Exercise.
Please transcribe, word for word, only the lines from the one containing "You are a GUI" through the last line of the records below, both included, and leave out every picture.

Data.
┄┄┄┄┄┄
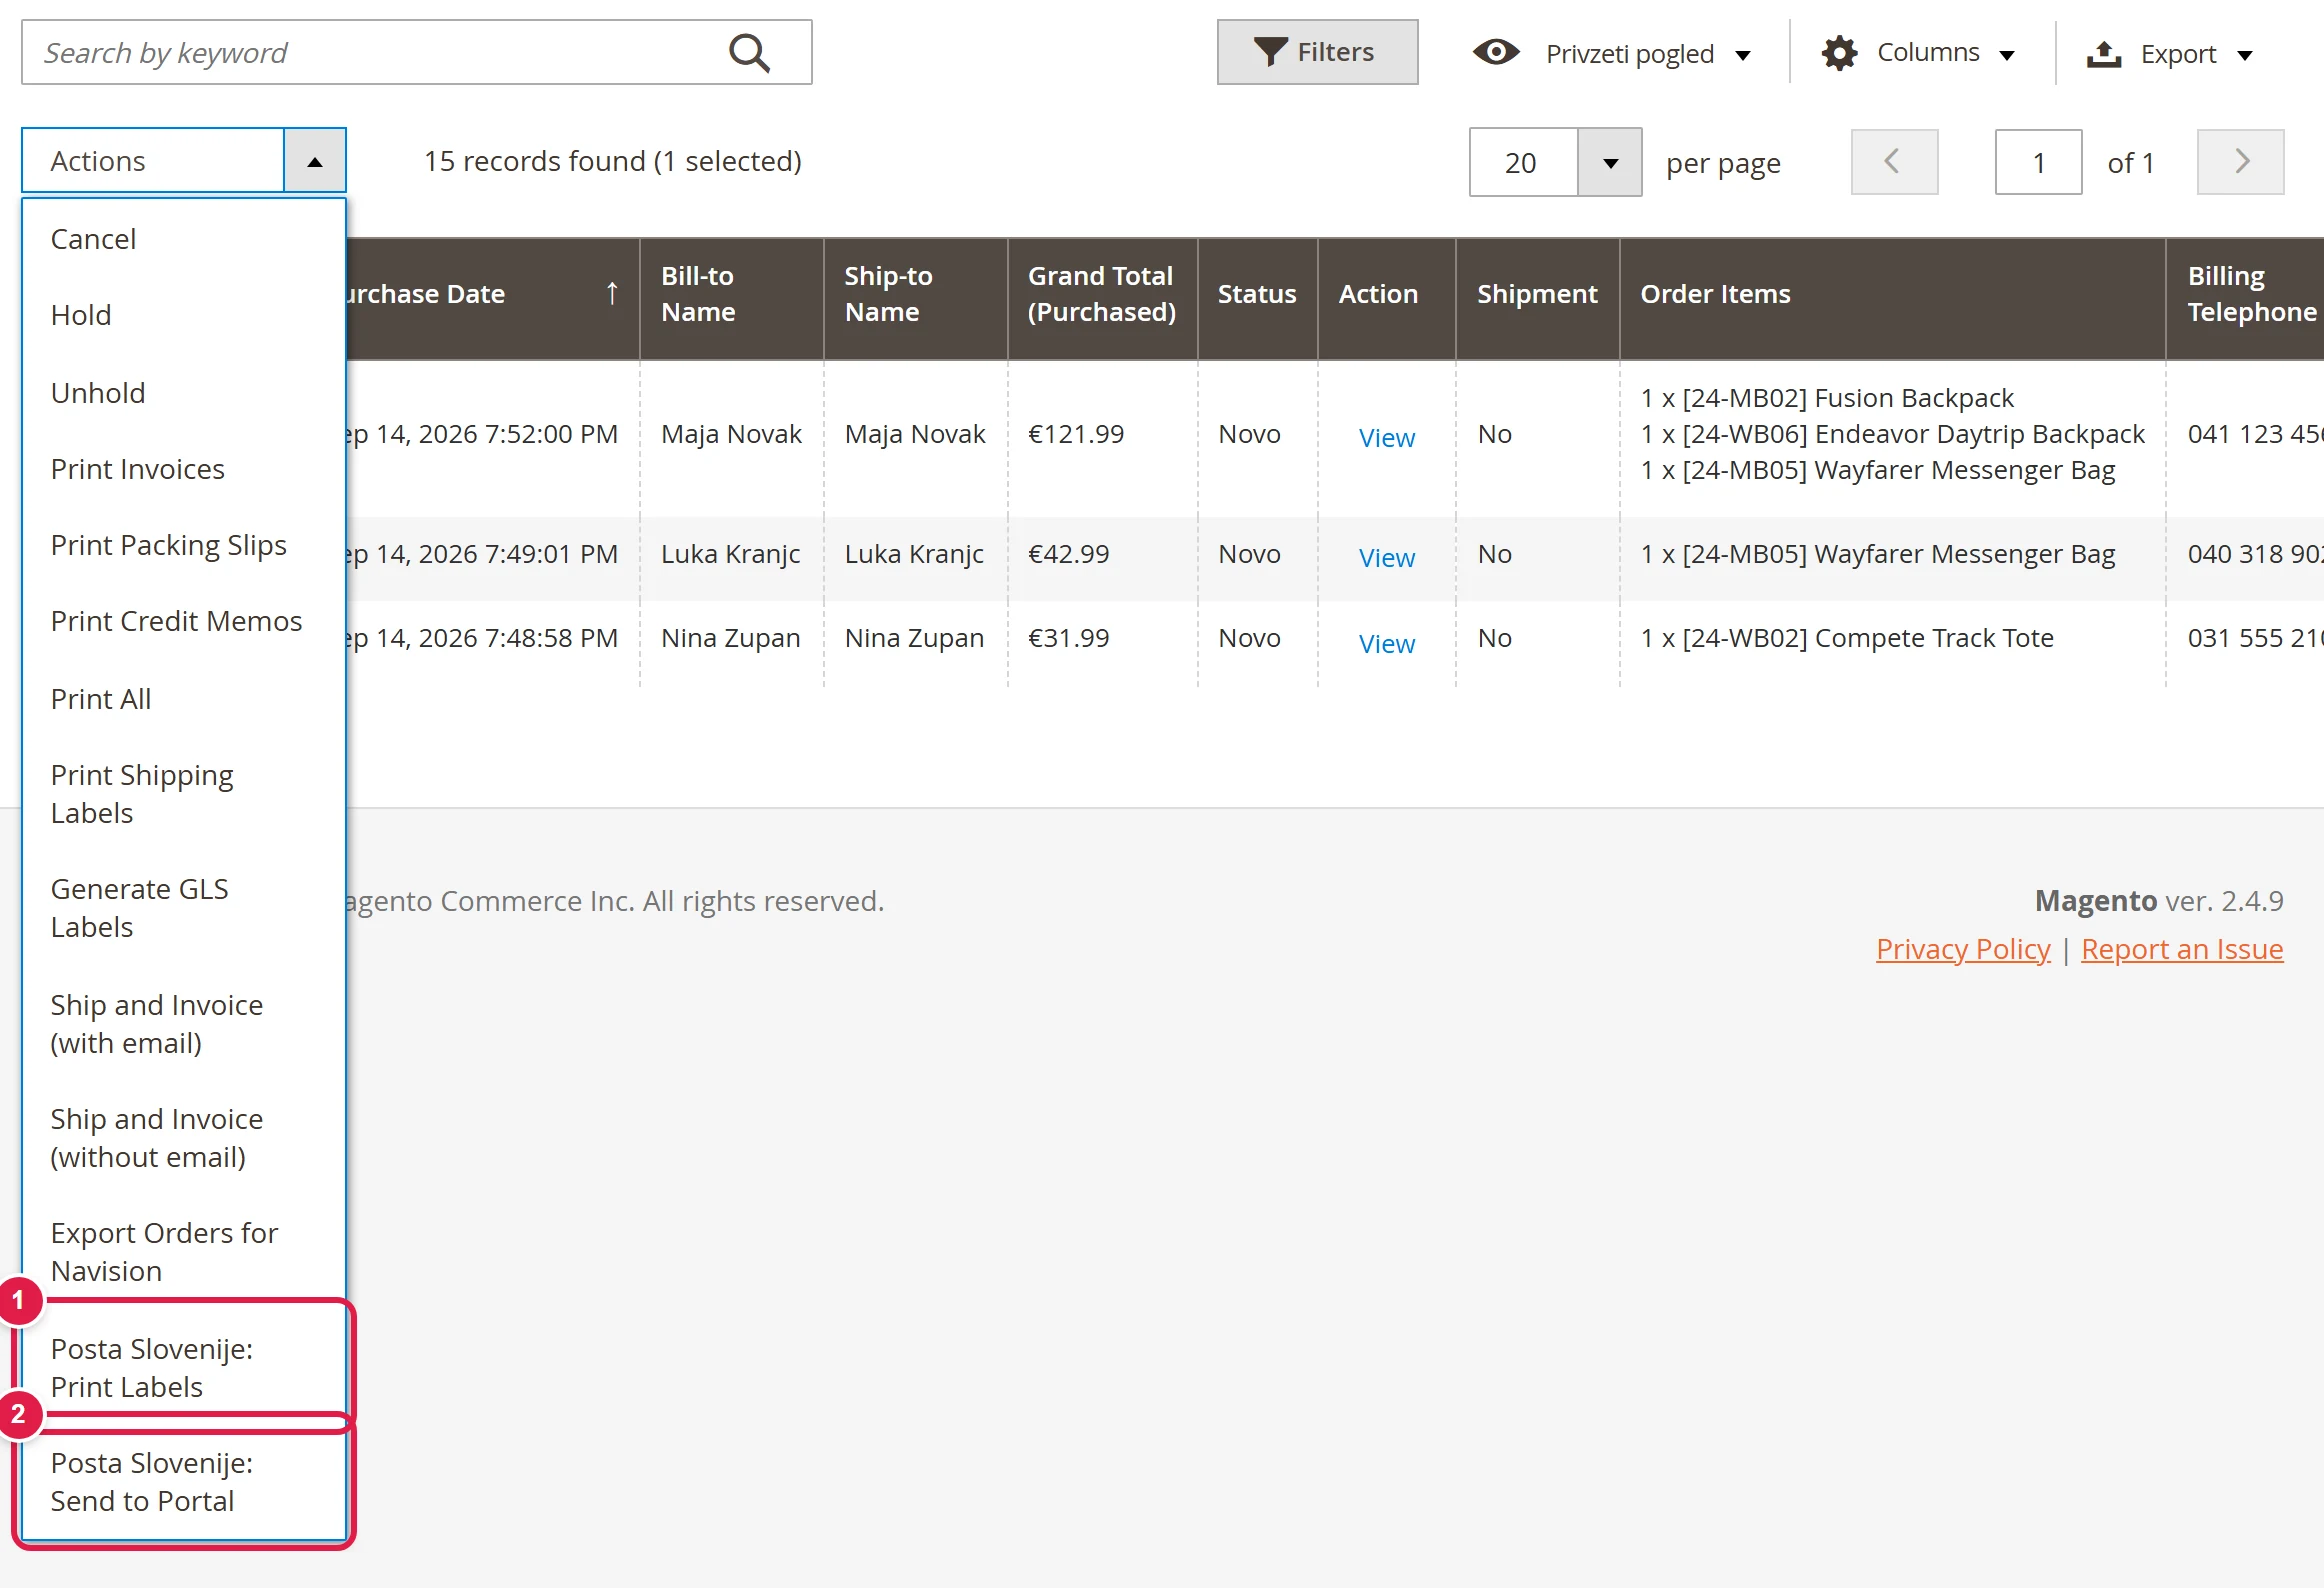Expand the Privzeti pogled view menu
2324x1588 pixels.
[x=1743, y=55]
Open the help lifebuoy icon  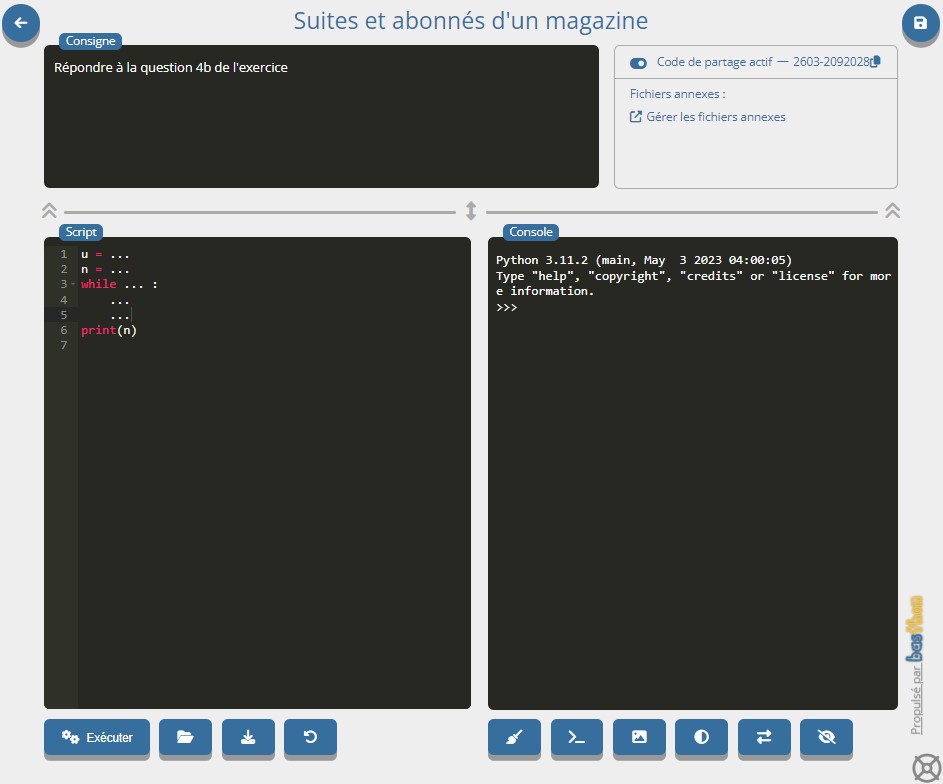click(x=926, y=767)
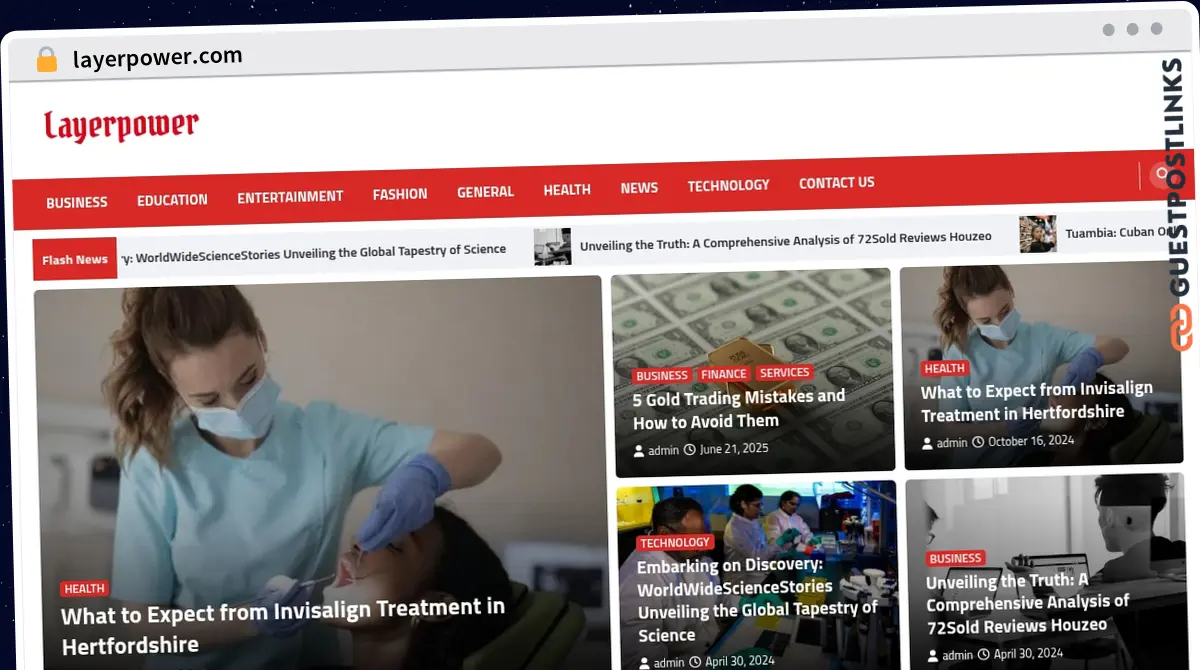Open the BUSINESS menu item
The image size is (1200, 670).
point(76,202)
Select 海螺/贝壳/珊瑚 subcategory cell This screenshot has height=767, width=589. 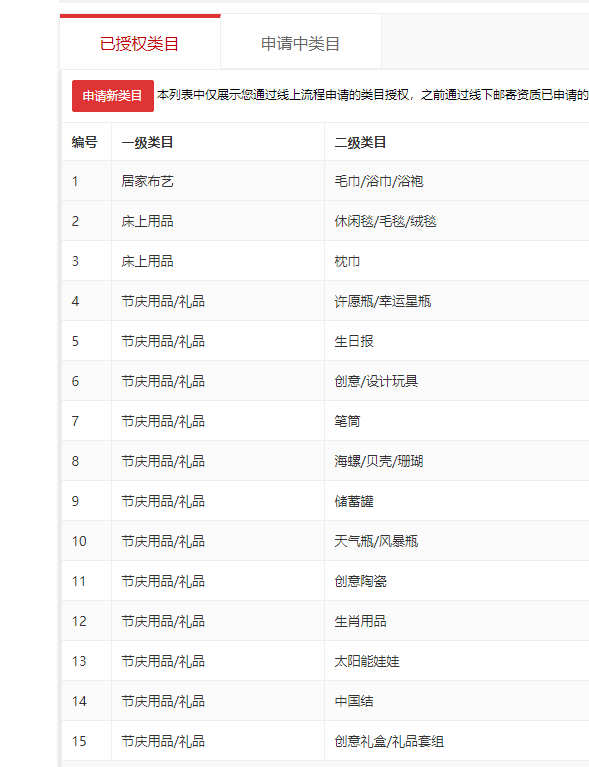point(379,461)
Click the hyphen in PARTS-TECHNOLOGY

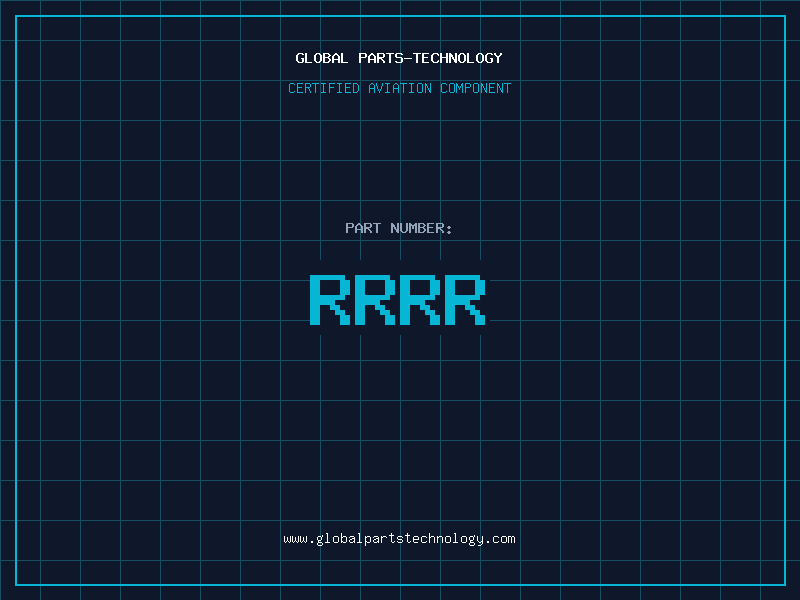point(408,58)
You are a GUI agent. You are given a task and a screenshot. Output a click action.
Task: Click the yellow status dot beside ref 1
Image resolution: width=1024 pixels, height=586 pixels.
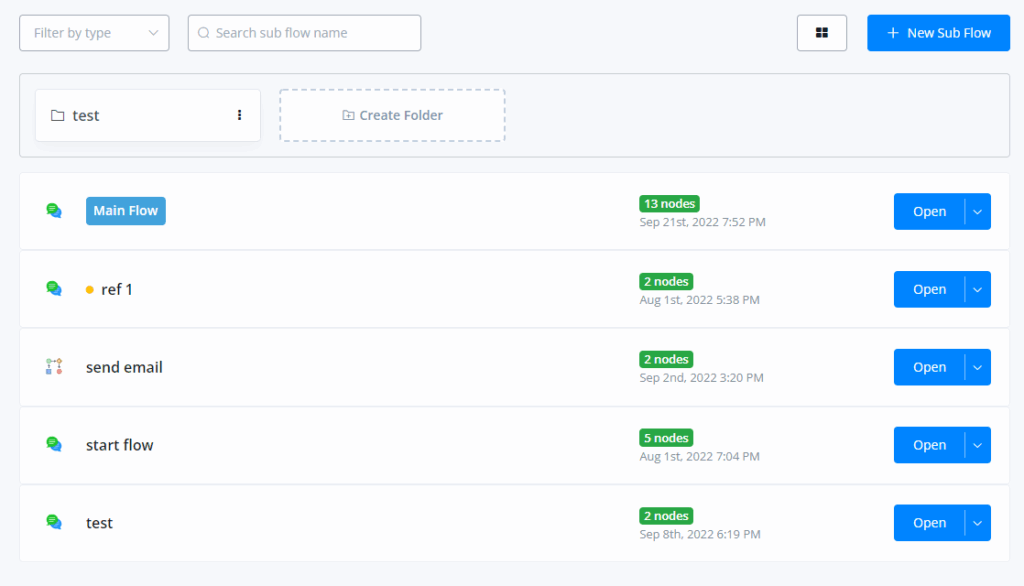[90, 290]
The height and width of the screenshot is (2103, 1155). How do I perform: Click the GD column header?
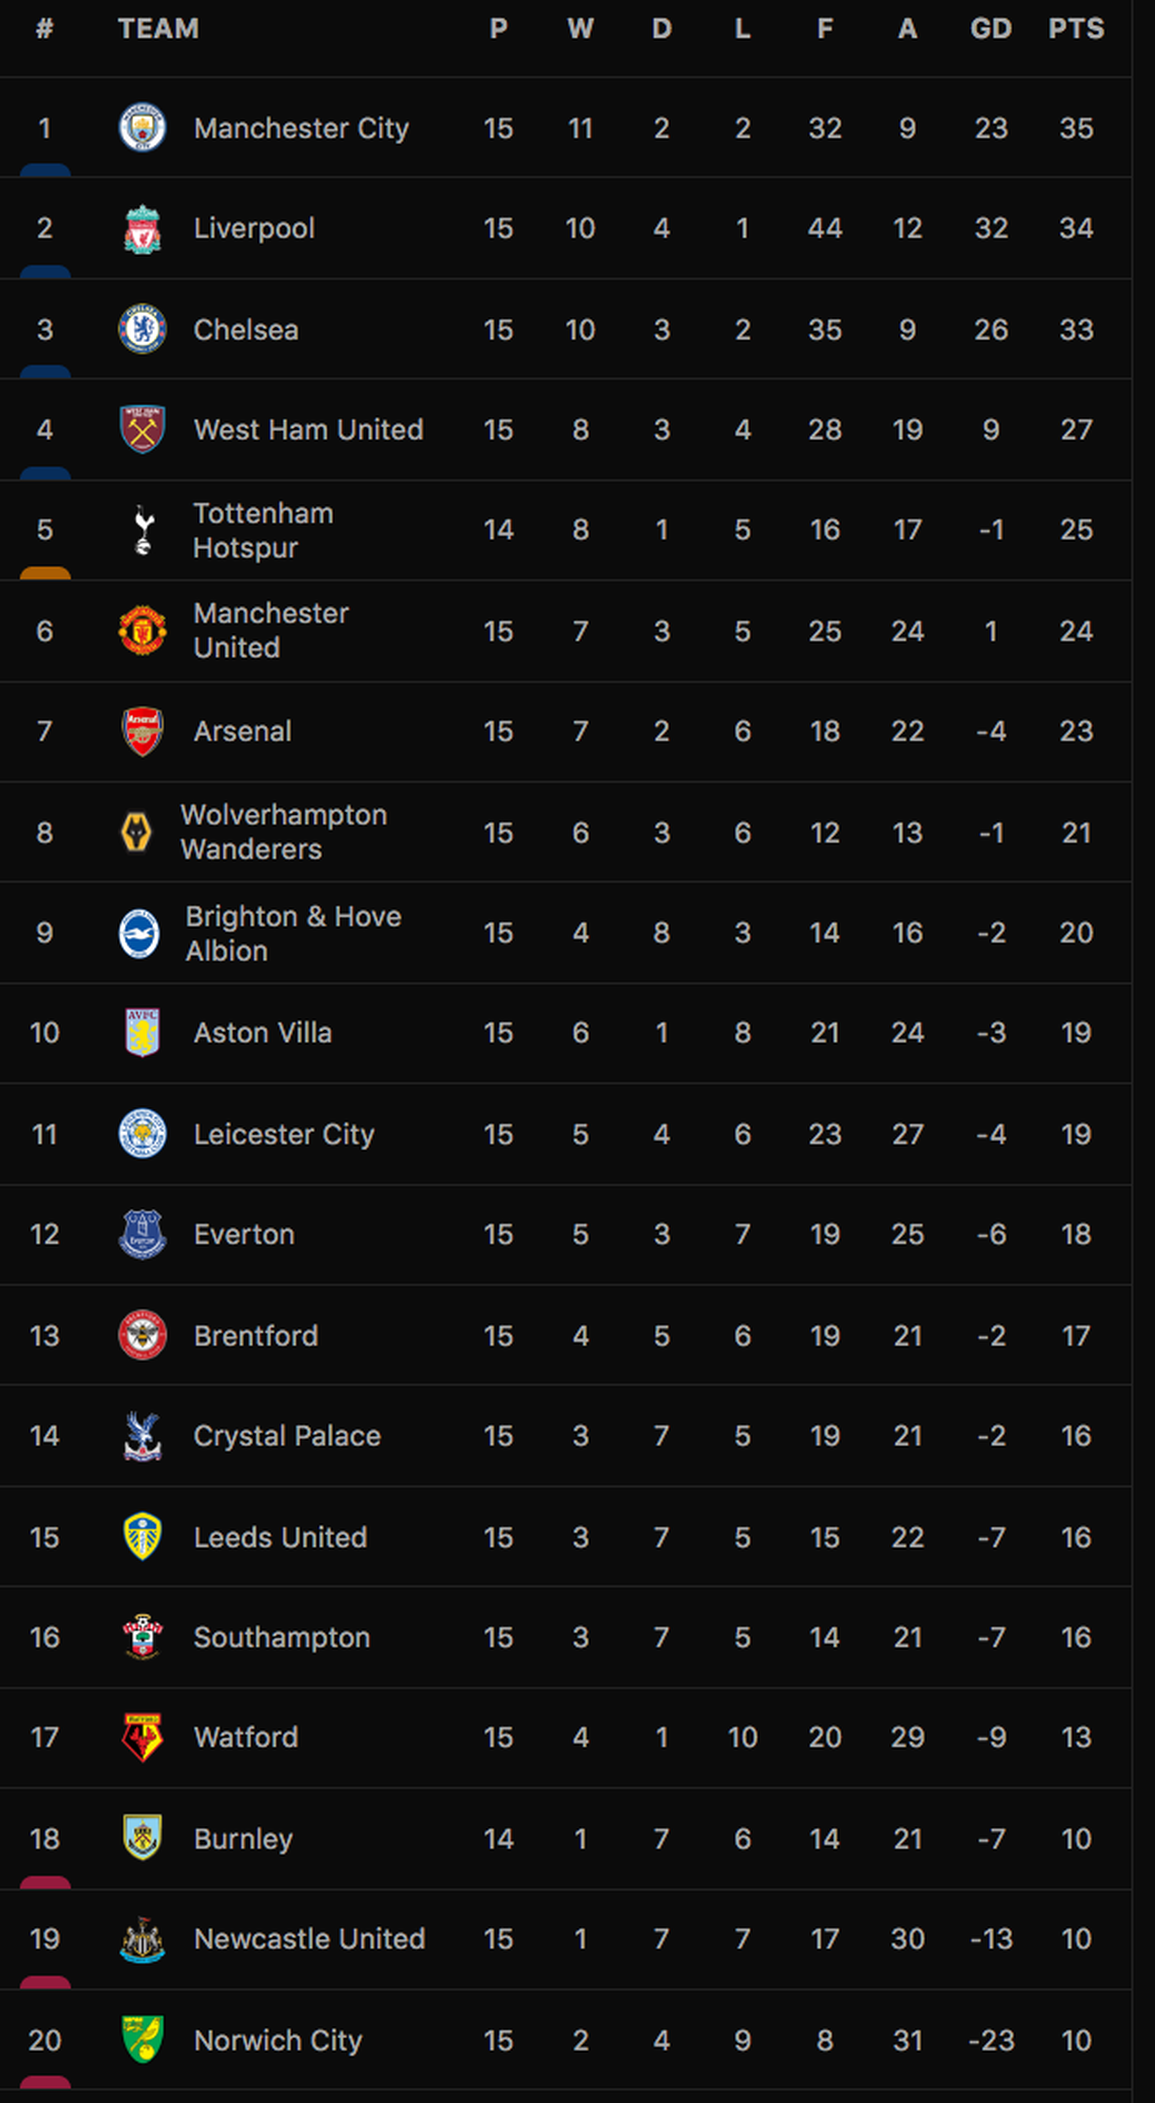(x=991, y=28)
┄┄┄┄┄┄
Exercise output.
You are a GUI agent. You are given a task and a screenshot. Output a click action.
Task: Click the yellow status dot beside ref 1
Image resolution: width=1024 pixels, height=586 pixels.
[90, 290]
The height and width of the screenshot is (2103, 1155). How do I perform: Click the GD column header?
(x=991, y=28)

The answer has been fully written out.